(Supplied text):
● ● ●

Design Choices
This document outlines our key design choices, ensuring durability, scalability, and efficiency for modern observability workloads. This page also covers the technical trade offs in Parseable.
If you have a specific use case or need a feature tailored to your observability needs, let us know at sales@parseable.com. We ship fast and most of such requests can be done in a matter of days.
Highlights
Low latency writes
Ingested data is staged on local disk upon successful return by Parseable API. Data is then asynchronously committed to object store like S3. This ensures low latency, high throughput ingestion. To ensure data durability, we recommend using a small, reliable storage (EFS, Azure Files, NFS or equivalent) attached to the ingesting nodes. This ensures that data is not lost in case of a node failure.
Atomic ingestion
Each ingestion batch received via API is concurrently appended to the same file within a one-minute window. When converted from Arrow to Parquet, entries are reordered to ensure the latest data appears first.
Efficient storage
Parseable stores heavily compressed Parquet format to one of the most cost efficient storage, i.e. object storage. This leads to significant cost savings, especially for large datasets.
Smart caching
Frequently accessed logs are cached in memory and NVMe SSDs on query nodes for faster access. The system prioritizes recent data, manages cache eviction automatically, and minimizes object store API calls using Parseable manifest files and Parquet footers.
Index on demand
By default data is stored in columnar Parquet files, allowing fast aggregations, filtering numerical columns and SQL queries. Parseable allows indexing specific chunks of data, on demand - to allow text search on log data as and when needed.
Stateless high availability
High availability (HA) is ensured through a distributed mode in which multiple ingestion and query servers operate independently.

● ● ●

Source data:
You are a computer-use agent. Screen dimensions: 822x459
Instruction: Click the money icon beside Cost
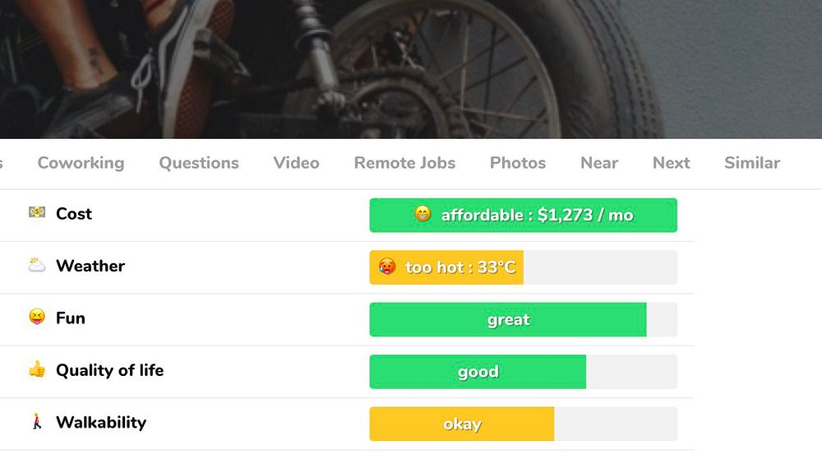[37, 213]
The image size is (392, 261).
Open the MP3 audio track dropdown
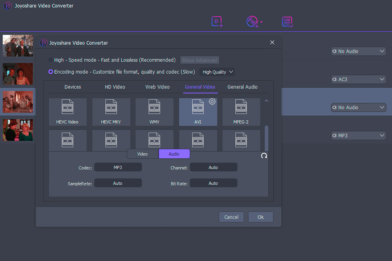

● ● ●

Could you carry the Parseable design choices page above the listing forward, starting right after its last sentence about stateless high availability?

Object storage first
There is no separate consensus layer, eliminating complex coordination and reducing operational overhead. Object storage manages all concurrency control.
SQL for querying
We chose SQL as the query language for Parseable because it is widely used and understood, making it easier for users to interact with the system. SQL allows users to filter, aggregate, and join data from multiple sources. SQL is also very well supported by modern LLMs to generate queries from plain text.
Trade-offs
Staged writes
Staging data locally on the ingestor node for at least a minute, leads to a minor lag in querying the data. We trades immediate persistence for low latency ingestion.
Occasional Cold Queries
The query layer fetches indexes from object storage (e.g., S3) and uses intelligent caching to accelerate future access. During the initial cache warm-up, some queries may access data directly from cold storage, resulting in higher latencies.
Timed queries
A query call requires start and end timestamp. This ensures data is queried across a fixed, definite set of files. Parseable ensures query response includes the staging and committed data on object storage as required.